#### [Data]

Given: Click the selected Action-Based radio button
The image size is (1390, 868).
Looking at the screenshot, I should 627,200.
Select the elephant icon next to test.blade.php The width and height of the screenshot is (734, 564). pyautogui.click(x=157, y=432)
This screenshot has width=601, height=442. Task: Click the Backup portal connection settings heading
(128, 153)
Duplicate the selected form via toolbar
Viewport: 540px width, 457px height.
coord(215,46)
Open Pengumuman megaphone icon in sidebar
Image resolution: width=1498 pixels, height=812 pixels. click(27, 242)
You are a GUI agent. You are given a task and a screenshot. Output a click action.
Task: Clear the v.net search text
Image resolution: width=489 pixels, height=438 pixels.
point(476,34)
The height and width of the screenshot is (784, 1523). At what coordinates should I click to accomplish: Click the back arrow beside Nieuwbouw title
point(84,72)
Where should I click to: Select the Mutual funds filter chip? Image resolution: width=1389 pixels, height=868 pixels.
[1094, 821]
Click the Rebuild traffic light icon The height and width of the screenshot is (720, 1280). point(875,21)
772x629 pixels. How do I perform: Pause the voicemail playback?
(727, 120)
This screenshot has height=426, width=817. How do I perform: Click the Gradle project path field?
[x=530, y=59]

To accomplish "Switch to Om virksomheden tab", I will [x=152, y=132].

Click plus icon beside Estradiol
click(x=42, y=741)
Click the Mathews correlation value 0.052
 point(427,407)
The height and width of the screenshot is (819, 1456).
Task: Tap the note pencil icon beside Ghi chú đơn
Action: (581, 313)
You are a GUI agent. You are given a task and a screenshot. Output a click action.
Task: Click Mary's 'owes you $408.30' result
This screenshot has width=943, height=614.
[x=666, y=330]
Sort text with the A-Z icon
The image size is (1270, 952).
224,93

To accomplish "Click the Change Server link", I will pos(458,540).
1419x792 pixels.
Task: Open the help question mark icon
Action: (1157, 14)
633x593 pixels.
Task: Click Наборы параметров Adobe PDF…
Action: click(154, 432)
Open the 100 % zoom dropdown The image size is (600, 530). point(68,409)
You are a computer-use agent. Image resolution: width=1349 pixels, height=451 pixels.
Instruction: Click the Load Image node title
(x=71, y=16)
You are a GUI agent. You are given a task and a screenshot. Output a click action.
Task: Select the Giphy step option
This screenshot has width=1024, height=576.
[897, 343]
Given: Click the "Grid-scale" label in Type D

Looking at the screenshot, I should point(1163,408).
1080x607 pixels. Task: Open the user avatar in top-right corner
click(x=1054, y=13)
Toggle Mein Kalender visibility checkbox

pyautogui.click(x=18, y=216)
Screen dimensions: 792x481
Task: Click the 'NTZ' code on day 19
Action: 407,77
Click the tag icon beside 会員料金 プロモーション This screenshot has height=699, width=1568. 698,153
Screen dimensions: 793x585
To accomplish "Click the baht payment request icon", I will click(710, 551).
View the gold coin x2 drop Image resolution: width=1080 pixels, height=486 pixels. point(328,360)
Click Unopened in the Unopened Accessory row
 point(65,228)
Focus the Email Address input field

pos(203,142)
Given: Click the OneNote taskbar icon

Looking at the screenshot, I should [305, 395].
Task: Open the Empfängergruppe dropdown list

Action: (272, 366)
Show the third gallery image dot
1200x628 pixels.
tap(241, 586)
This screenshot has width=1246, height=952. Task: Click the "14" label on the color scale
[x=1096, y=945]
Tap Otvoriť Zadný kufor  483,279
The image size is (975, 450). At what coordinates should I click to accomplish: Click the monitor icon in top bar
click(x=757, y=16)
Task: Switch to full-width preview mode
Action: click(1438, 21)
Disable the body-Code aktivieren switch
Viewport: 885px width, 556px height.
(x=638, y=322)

#### [To do]
Quote all of the entries verbatim.

#### [The completed task]
Given: Click the selected Action-Based radio button
The image size is (1390, 868).
Looking at the screenshot, I should 627,200.
Select the elephant icon next to test.blade.php The width and height of the screenshot is (734, 564). pyautogui.click(x=157, y=432)
This screenshot has width=601, height=442. Task: Click the Backup portal connection settings heading
(128, 153)
Duplicate the selected form via toolbar
Viewport: 540px width, 457px height.
coord(215,46)
Open Pengumuman megaphone icon in sidebar
Image resolution: width=1498 pixels, height=812 pixels. click(27, 242)
You are a GUI agent. You are given a task and a screenshot. Output a click action.
Task: Clear the v.net search text
Image resolution: width=489 pixels, height=438 pixels.
point(476,34)
The height and width of the screenshot is (784, 1523). At what coordinates should I click to accomplish: Click the back arrow beside Nieuwbouw title
point(84,72)
Where should I click to: Select the Mutual funds filter chip? Image resolution: width=1389 pixels, height=868 pixels.
[1094, 821]
Click the Rebuild traffic light icon The height and width of the screenshot is (720, 1280). point(875,21)
772x629 pixels. How do I perform: Pause the voicemail playback?
(727, 120)
This screenshot has height=426, width=817. How do I perform: Click the Gradle project path field?
[x=530, y=59]

To accomplish "Switch to Om virksomheden tab", I will [x=152, y=132].

Click plus icon beside Estradiol
click(x=42, y=741)
Click the Mathews correlation value 0.052
 point(427,407)
The height and width of the screenshot is (819, 1456).
Task: Tap the note pencil icon beside Ghi chú đơn
Action: (581, 313)
You are a GUI agent. You are given a task and a screenshot. Output a click action.
Task: Click Mary's 'owes you $408.30' result
This screenshot has width=943, height=614.
[x=666, y=330]
Sort text with the A-Z icon
The image size is (1270, 952).
224,93

To accomplish "Click the Change Server link", I will pos(458,540).
1419x792 pixels.
Task: Open the help question mark icon
Action: (1157, 14)
633x593 pixels.
Task: Click Наборы параметров Adobe PDF…
Action: click(154, 432)
Open the 100 % zoom dropdown The image size is (600, 530). point(68,409)
You are a computer-use agent. Image resolution: width=1349 pixels, height=451 pixels.
Instruction: Click the Load Image node title
(x=71, y=16)
You are a GUI agent. You are given a task and a screenshot. Output a click action.
Task: Select the Giphy step option
This screenshot has width=1024, height=576.
[897, 343]
Given: Click the "Grid-scale" label in Type D

Looking at the screenshot, I should point(1163,408).
1080x607 pixels. Task: Open the user avatar in top-right corner
click(x=1054, y=13)
Toggle Mein Kalender visibility checkbox

pyautogui.click(x=18, y=216)
Screen dimensions: 792x481
Task: Click the 'NTZ' code on day 19
Action: 407,77
Click the tag icon beside 会員料金 プロモーション This screenshot has height=699, width=1568. 698,153
Screen dimensions: 793x585
To accomplish "Click the baht payment request icon", I will click(710, 551).
View the gold coin x2 drop Image resolution: width=1080 pixels, height=486 pixels. point(328,360)
Click Unopened in the Unopened Accessory row
 point(65,228)
Focus the Email Address input field

pos(203,142)
Given: Click the OneNote taskbar icon

Looking at the screenshot, I should [305, 395].
Task: Open the Empfängergruppe dropdown list

Action: (272, 366)
Show the third gallery image dot
1200x628 pixels.
tap(241, 586)
This screenshot has width=1246, height=952. Task: Click the "14" label on the color scale
[x=1096, y=945]
Tap Otvoriť Zadný kufor  483,279
The image size is (975, 450). At what coordinates should I click to accomplish: Click the monitor icon in top bar
click(x=757, y=16)
Task: Switch to full-width preview mode
Action: click(1438, 21)
Disable the body-Code aktivieren switch
Viewport: 885px width, 556px height.
(x=638, y=322)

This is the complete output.